*** Provided records ***
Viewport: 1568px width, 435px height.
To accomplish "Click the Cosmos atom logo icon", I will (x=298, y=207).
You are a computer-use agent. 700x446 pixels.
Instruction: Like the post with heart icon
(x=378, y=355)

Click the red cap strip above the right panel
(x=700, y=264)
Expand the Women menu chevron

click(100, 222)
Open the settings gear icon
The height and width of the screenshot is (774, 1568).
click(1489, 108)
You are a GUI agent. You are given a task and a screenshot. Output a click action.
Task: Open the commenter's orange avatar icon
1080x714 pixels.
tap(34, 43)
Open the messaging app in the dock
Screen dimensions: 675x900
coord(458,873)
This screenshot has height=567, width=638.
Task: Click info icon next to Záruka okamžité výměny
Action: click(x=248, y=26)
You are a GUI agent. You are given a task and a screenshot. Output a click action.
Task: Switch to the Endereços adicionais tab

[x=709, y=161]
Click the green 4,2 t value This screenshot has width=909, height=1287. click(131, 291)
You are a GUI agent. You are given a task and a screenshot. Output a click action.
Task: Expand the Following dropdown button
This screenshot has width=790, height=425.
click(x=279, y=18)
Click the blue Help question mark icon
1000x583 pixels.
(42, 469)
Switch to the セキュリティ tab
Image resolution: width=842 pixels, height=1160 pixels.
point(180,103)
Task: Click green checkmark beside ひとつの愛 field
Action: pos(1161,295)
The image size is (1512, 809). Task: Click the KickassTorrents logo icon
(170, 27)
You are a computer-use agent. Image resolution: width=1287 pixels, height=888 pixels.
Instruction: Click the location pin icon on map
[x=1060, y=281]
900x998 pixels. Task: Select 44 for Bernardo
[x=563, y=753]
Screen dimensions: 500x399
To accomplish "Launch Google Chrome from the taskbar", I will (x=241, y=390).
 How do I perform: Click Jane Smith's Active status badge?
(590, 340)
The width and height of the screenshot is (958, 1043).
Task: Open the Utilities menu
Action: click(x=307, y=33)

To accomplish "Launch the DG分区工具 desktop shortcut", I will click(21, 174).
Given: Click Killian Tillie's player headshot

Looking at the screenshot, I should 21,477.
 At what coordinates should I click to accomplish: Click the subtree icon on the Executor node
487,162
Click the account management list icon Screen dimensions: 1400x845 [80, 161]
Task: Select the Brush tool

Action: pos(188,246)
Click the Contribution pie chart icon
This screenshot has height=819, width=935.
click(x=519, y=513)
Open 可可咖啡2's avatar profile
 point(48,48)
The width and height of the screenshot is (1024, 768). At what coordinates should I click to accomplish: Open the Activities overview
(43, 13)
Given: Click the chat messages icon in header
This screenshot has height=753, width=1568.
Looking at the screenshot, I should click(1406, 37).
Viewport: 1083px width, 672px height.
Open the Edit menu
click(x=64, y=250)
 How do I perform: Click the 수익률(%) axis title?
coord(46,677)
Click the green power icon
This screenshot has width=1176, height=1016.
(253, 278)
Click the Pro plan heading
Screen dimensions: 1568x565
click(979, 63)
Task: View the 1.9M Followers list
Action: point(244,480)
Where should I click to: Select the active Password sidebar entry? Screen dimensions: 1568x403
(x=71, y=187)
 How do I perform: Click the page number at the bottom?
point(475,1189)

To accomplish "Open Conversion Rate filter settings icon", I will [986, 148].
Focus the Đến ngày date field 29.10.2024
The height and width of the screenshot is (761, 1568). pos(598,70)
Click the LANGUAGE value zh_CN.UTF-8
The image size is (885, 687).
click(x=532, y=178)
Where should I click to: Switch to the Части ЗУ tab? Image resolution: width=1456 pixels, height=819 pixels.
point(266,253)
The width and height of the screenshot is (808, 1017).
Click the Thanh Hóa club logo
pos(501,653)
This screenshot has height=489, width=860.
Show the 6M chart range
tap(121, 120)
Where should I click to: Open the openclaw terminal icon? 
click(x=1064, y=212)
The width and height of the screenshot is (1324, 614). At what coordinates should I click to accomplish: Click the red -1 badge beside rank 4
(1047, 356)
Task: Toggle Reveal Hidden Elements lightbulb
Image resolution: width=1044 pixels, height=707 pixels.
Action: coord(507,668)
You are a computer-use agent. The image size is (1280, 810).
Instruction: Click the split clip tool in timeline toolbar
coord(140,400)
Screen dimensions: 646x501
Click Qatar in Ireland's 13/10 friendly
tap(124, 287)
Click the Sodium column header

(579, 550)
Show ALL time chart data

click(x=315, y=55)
*** End of Provided records ***
**Your goal**
Say how many lines above hold the word "value", giving only the count.

**Answer area**
2